Dernière mise à jour : 31 mars 2020

Patrick Caujolle, auteur du roman Au nom du Roy paru aux éditions La Bouinotte en 2019, profite de son confinement pour livrer quelques lignes " polardesques "... une courte histoire au rebondissement imprévisible.


 

Un repas bien innocent


20 h 00.


Je viens de rentrer le tracteur. Les bêtes sont parquées, j’arrive. Elle est là, devant moi, pimpante comme toujours dans son petit ensemble Azzaro. Il y a neuf ans, un sourire, un baiser et quelques mots gentils m’auraient accueilli. Plus le cas aujourd’hui. J’enlève les bottes, ouvre ma salopette.
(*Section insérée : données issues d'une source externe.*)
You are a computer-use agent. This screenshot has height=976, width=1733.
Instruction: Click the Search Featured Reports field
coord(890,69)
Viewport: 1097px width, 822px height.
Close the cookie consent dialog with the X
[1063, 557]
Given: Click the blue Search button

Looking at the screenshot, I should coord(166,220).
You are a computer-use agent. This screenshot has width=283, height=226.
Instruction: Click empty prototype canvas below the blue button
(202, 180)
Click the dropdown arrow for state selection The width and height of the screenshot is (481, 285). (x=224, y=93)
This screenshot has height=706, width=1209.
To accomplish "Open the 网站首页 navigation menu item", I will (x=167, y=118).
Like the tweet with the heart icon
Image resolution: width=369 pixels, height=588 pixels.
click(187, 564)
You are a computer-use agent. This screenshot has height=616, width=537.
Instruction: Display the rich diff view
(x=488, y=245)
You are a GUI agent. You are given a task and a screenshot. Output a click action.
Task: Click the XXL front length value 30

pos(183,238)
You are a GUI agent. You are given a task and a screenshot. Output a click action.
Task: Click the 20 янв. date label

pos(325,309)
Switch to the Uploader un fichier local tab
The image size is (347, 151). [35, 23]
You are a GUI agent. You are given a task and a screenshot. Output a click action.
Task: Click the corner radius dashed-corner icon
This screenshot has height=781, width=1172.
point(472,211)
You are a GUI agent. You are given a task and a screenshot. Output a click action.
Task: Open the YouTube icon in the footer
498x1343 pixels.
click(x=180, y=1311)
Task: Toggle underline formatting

- On va être en retard, me dit-elle.

Je lui dis qu’il n’y a pas le feu, que je prends la douche et que j’y suis. Dieu que je suis bien ! J’ai le sentiment que l’eau m’assainit, me filtre de toute ma crasse… pour ce qui est du corps du moins. Pour le reste, pour l’intérieur, différent.

Marre, j’en ai marre.

Ce n’est pas un, mais deux étaux qui m’oppressent. Le véto à payer, les cours qui s’effondrent, les dettes, et puis elle, elle, si loin de celle que j’ai connue, de cette petite ariégeoise originaire de Belcaire et belle comme un cœur. Une historienne de l’art et un éleveur ! Mariage de la carpe et du lapin. L’eau dégouline. Je pense à ces reproches, incessants, insidieux. Ces résidus de paille que je sème partout, cette odeur que je trimballe dans la maison, cette lassitude qui se mue en ronflements pendant le film. Sans parler du reste, de ce qui n’est pas, de ce qui nous aurait soudé à jamais et qui n’est pas venu.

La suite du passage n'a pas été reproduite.